- **Problem description**
Please find the lines in the following records that hold "thông", and copy them.

─── Data supplied ───

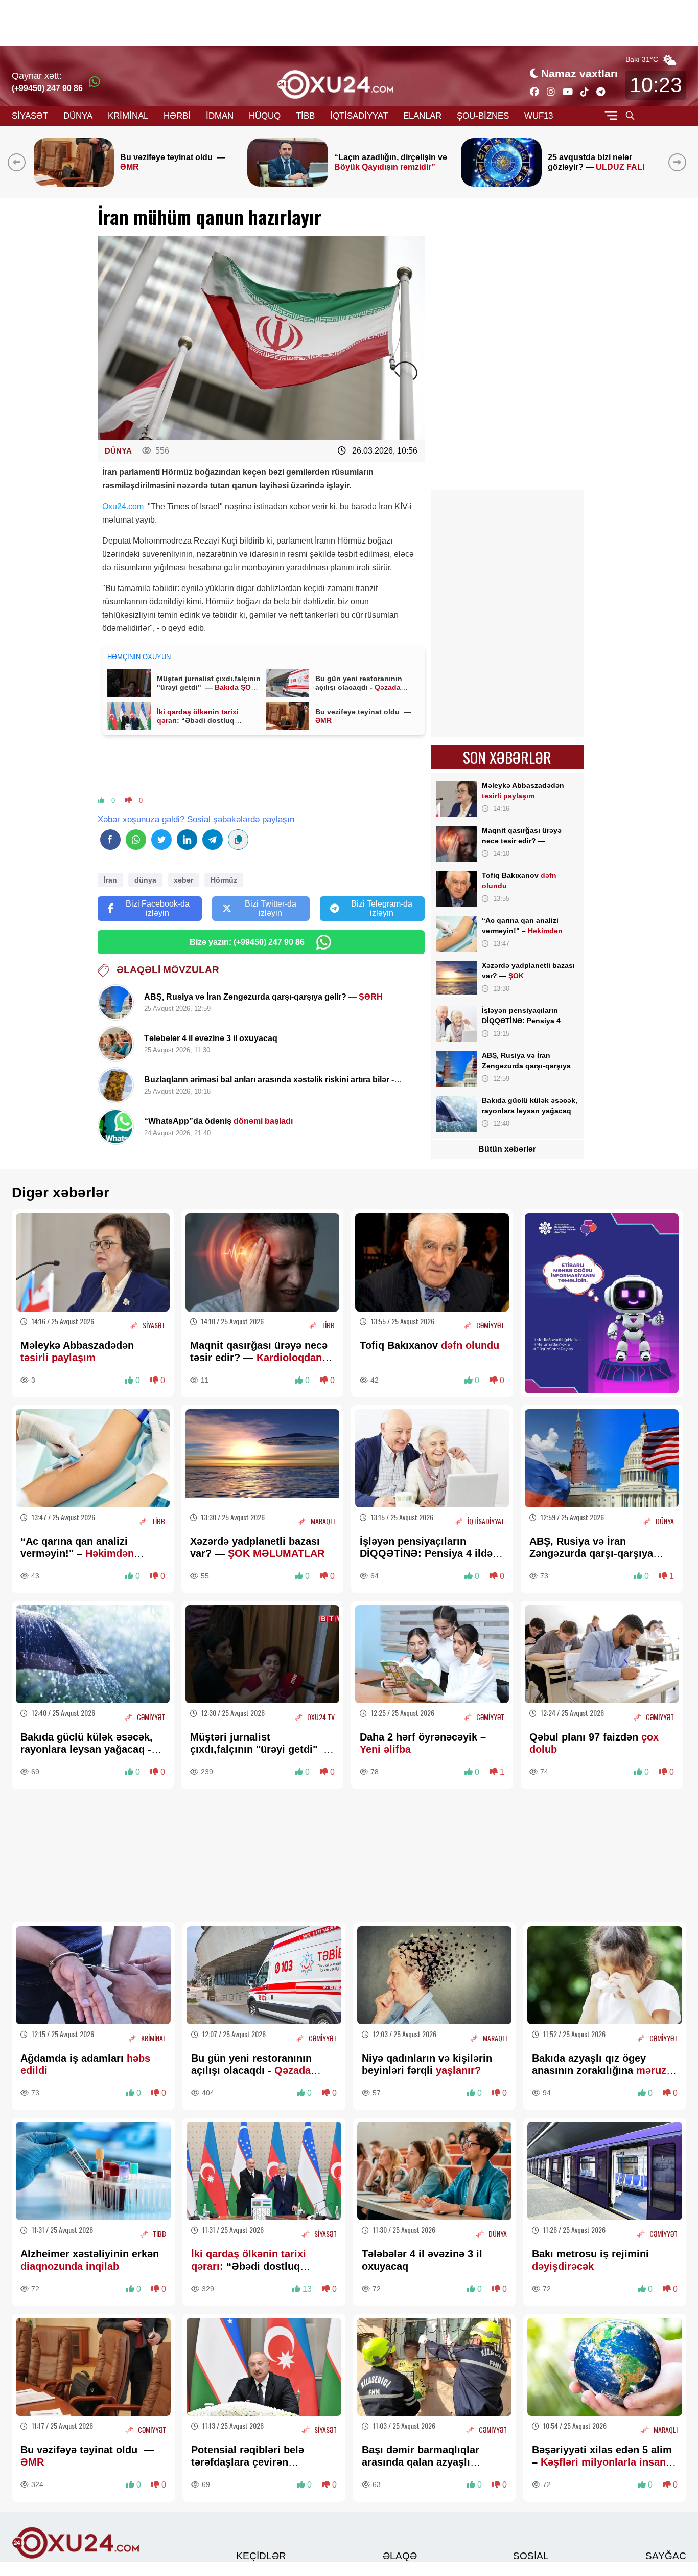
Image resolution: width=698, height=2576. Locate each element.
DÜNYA (77, 116)
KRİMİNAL (128, 116)
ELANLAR (422, 116)
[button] (679, 162)
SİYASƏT (30, 116)
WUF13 (538, 116)
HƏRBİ (177, 116)
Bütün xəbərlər (507, 1149)
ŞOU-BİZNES (483, 116)
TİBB (305, 116)
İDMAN (220, 116)
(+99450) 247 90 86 (47, 88)
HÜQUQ (265, 116)
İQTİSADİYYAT (359, 116)
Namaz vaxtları (579, 73)
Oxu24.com (124, 506)
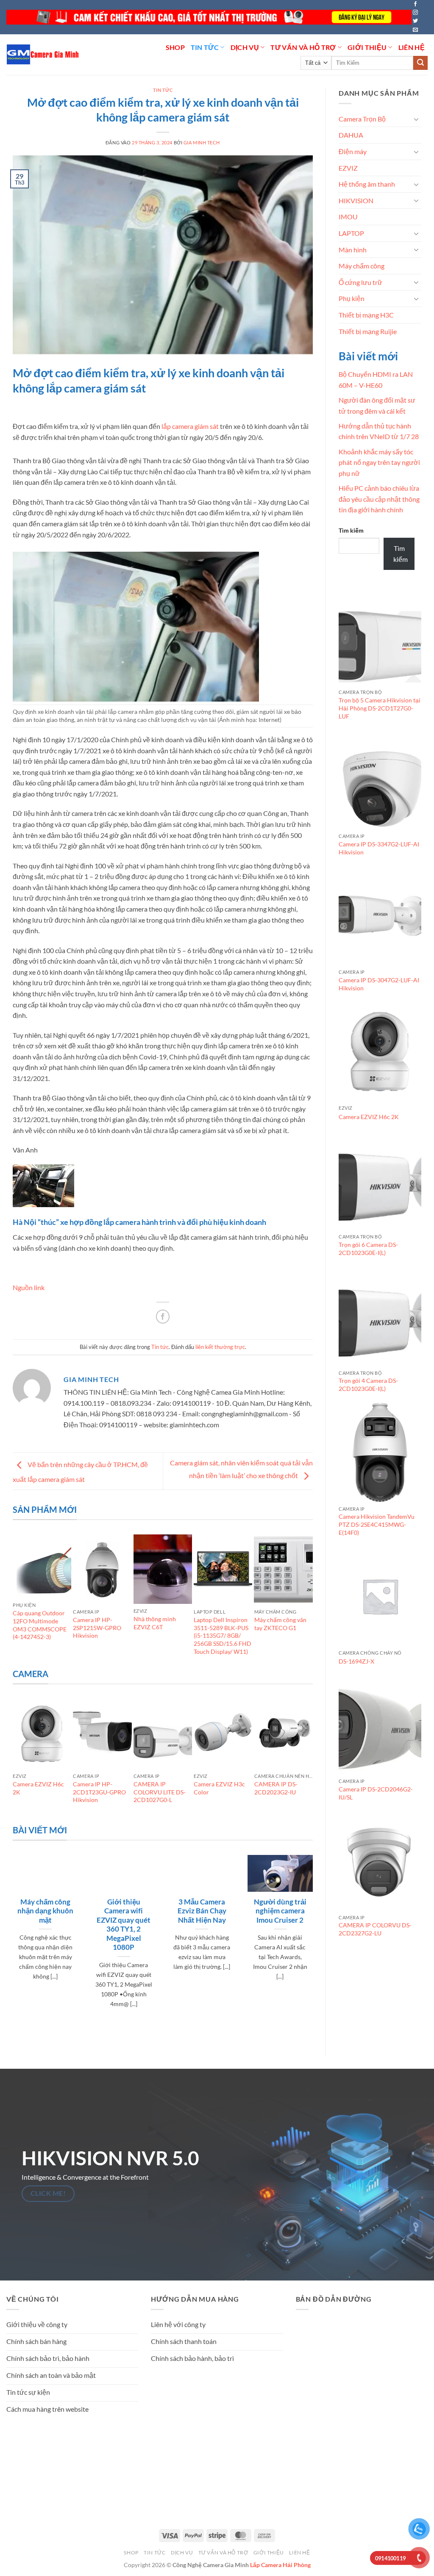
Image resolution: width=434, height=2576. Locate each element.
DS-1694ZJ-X (356, 1661)
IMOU (348, 217)
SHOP (175, 47)
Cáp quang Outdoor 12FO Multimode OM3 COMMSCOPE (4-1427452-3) (40, 1624)
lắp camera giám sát (190, 426)
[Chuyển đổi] (416, 119)
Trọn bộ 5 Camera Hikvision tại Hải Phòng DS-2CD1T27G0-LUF (379, 708)
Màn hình (353, 250)
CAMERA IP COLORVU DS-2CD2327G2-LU (375, 1929)
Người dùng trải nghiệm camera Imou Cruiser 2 (280, 1911)
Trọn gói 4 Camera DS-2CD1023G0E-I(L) (368, 1384)
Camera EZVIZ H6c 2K (38, 1788)
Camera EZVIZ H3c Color (219, 1788)
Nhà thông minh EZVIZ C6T (155, 1623)
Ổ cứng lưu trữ (360, 282)
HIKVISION (356, 200)
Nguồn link (29, 1287)
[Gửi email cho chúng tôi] (415, 30)
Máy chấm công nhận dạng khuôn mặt (45, 1911)
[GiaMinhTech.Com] (43, 54)
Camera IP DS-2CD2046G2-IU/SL (376, 1793)
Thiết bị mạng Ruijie (368, 331)
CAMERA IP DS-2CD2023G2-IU (276, 1788)
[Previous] (16, 1600)
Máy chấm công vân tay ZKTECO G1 (280, 1623)
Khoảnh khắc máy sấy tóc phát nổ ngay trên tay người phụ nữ (379, 462)
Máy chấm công (361, 266)
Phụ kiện (351, 298)
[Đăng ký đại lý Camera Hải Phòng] (209, 17)
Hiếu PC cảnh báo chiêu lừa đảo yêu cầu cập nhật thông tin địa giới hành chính (379, 499)
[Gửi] (420, 63)
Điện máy (353, 151)
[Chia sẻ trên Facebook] (163, 1317)
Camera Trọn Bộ (362, 119)
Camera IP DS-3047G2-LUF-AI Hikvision (379, 984)
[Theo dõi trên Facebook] (415, 4)
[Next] (309, 1600)
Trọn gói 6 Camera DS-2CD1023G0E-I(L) (368, 1248)
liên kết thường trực (220, 1346)
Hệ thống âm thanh (367, 184)
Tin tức (205, 47)
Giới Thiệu (367, 47)
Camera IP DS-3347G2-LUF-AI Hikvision (379, 848)
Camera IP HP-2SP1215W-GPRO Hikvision (97, 1627)
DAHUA (351, 135)
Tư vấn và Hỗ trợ (303, 47)
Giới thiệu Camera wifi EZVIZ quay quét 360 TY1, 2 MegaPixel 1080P (123, 1925)
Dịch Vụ (245, 47)
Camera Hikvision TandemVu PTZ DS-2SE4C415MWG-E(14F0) (377, 1524)
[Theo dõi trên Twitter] (415, 21)
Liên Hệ (411, 47)
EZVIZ (348, 168)
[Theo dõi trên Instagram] (415, 13)
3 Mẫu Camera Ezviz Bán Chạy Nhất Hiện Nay (202, 1911)
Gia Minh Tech (202, 142)
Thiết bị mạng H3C (366, 315)
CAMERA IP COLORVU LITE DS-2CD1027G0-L (160, 1791)
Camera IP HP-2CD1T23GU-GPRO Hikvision (99, 1791)
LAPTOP (351, 233)
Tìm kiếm (351, 530)
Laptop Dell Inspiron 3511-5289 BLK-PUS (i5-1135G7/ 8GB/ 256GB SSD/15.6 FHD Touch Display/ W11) (222, 1635)
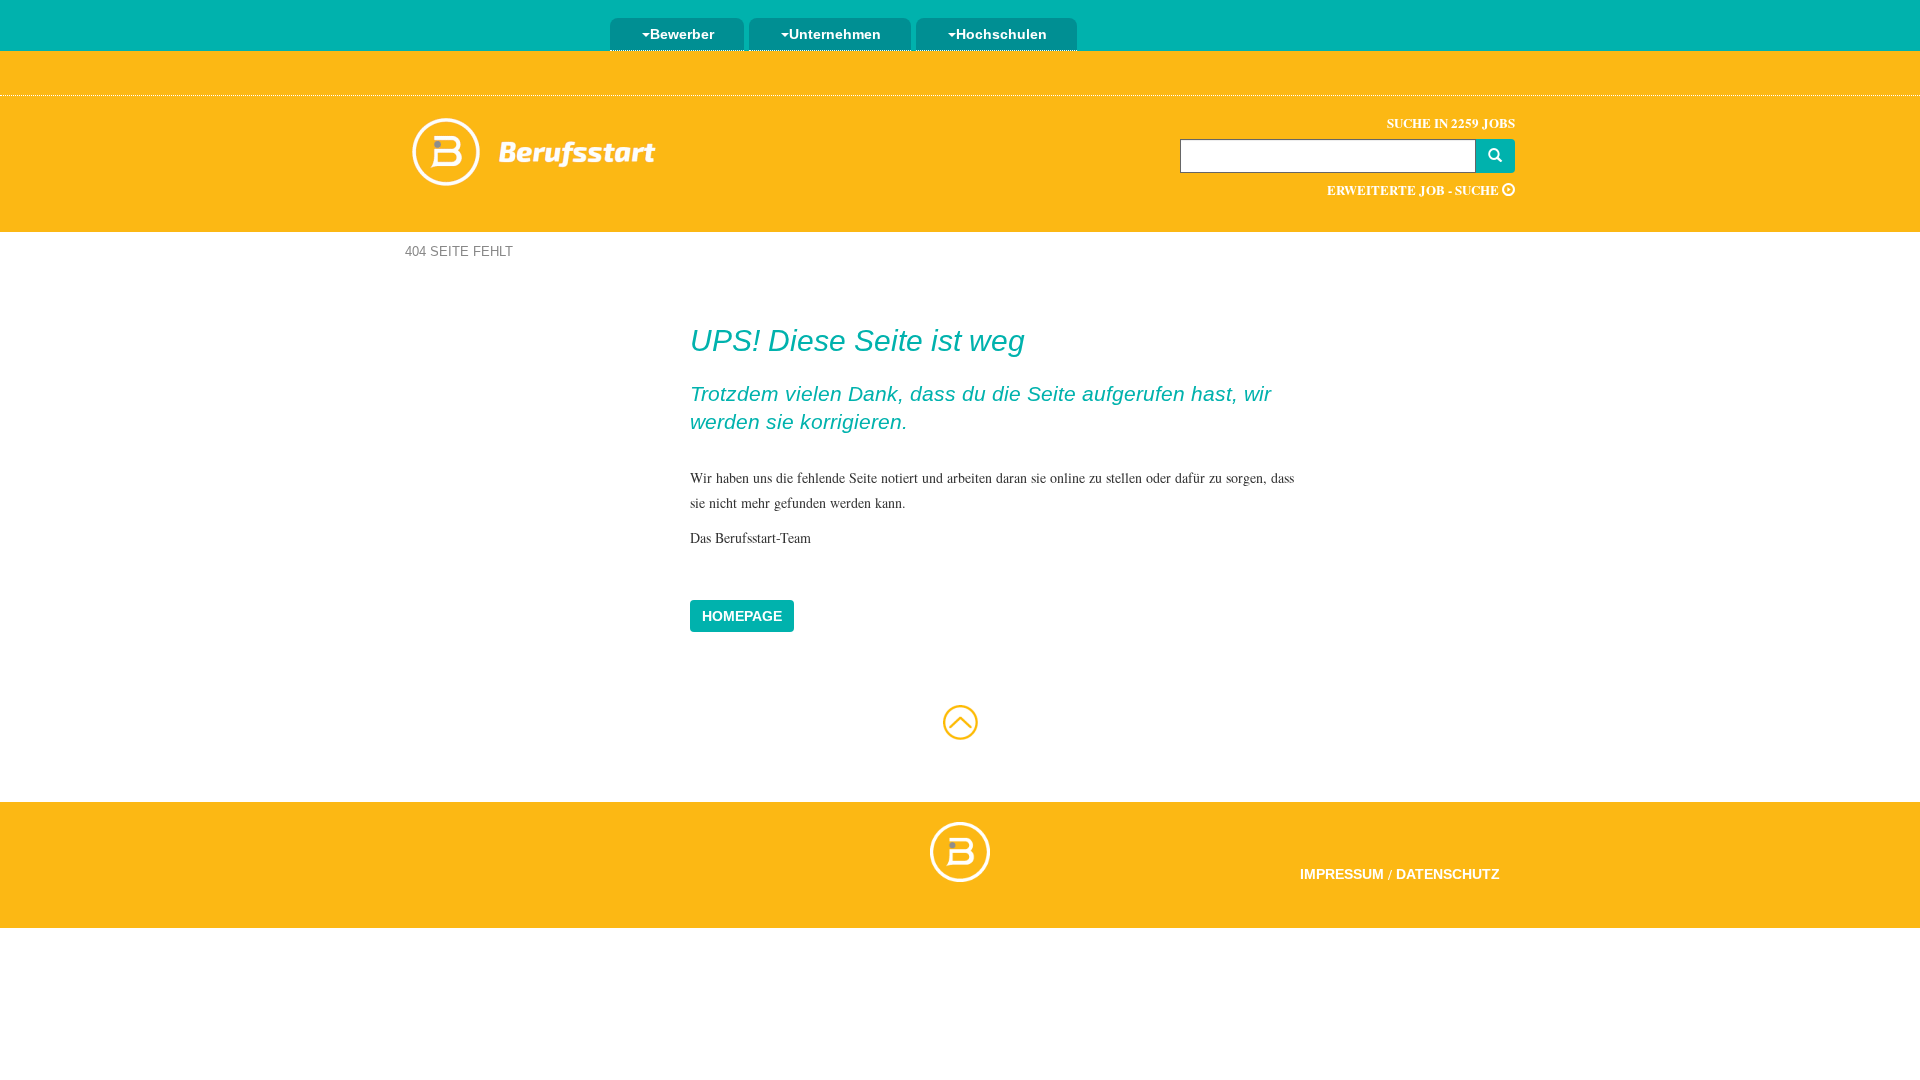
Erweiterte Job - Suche (1414, 189)
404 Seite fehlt (459, 251)
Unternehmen (835, 34)
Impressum (1342, 874)
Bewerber (682, 34)
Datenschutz (1448, 874)
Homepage (742, 616)
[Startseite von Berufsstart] (535, 148)
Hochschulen (1001, 34)
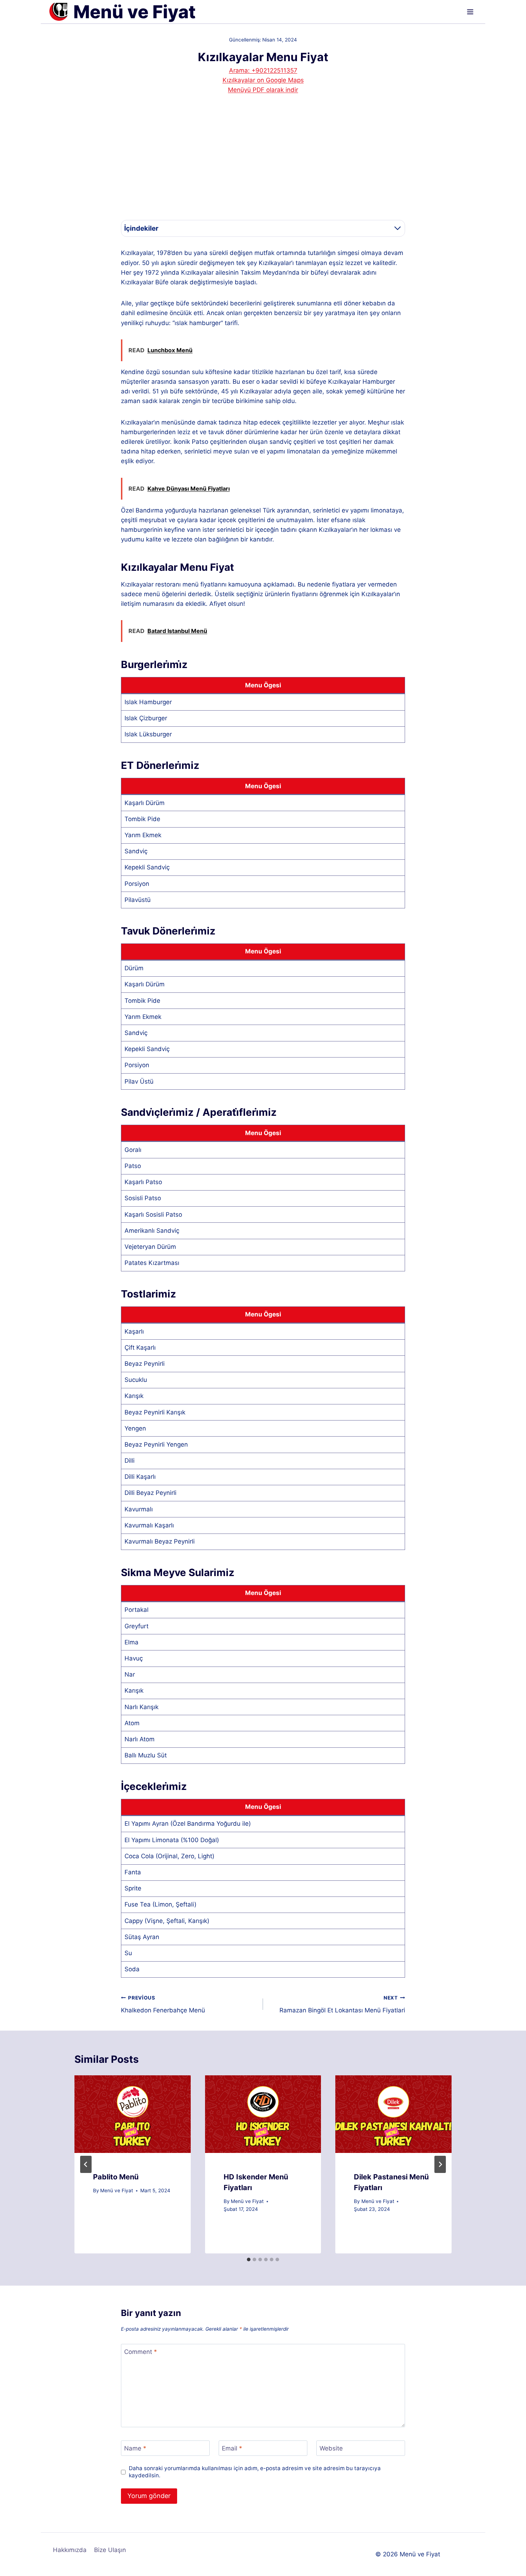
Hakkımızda (70, 2549)
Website (331, 2448)
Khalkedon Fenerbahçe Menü (163, 2004)
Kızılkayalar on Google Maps (263, 80)
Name (135, 2448)
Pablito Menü (115, 2177)
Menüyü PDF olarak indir (263, 89)
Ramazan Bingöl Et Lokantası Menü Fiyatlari (342, 2004)
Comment (140, 2351)
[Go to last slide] (86, 2164)
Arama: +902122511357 (263, 70)
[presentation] (132, 2114)
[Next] (440, 2164)
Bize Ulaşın (110, 2549)
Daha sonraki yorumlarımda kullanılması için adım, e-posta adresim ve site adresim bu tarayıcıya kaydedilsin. (255, 2472)
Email (232, 2448)
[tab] (248, 2259)
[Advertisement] (263, 164)
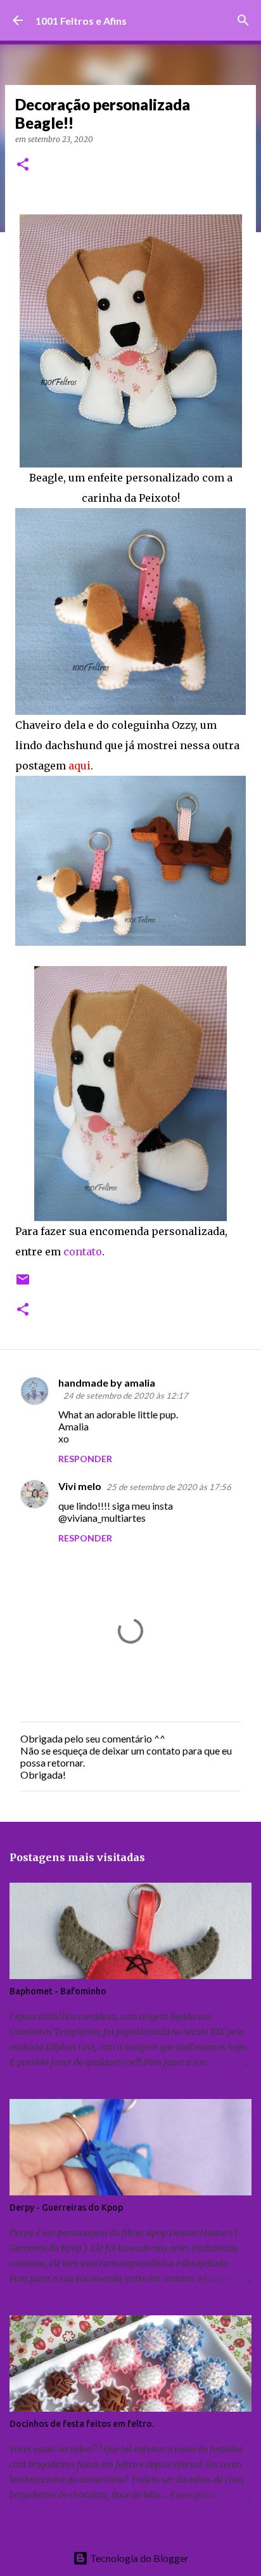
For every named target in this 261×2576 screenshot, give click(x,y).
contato (82, 1251)
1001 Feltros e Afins (81, 21)
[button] (22, 165)
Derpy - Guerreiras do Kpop (66, 2207)
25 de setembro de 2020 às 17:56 (168, 1487)
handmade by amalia (106, 1382)
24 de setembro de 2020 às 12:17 (125, 1395)
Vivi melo (79, 1486)
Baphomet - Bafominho (58, 1991)
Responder (85, 1458)
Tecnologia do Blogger (138, 2558)
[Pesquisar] (243, 20)
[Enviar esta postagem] (22, 1284)
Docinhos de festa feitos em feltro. (82, 2424)
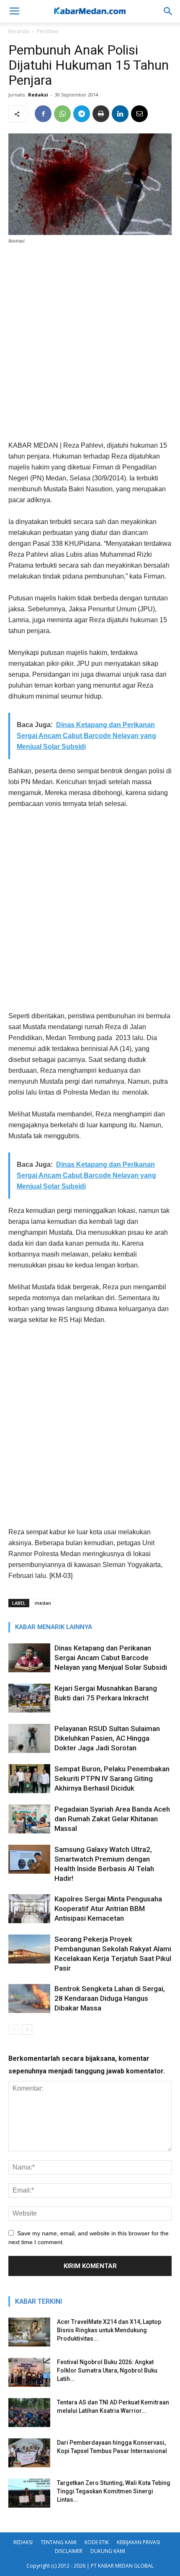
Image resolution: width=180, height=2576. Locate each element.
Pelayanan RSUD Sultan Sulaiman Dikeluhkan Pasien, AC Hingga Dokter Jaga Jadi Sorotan (107, 1738)
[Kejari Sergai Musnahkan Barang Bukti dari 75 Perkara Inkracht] (29, 1698)
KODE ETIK (97, 2542)
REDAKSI (23, 2542)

───

- **Result**
Nhà thông minh EZVIZ C6T (155, 1623)
Hiếu PC cảnh báo chiêu lừa đảo yêu cầu cập nhật thông tin địa giới hành chính (379, 499)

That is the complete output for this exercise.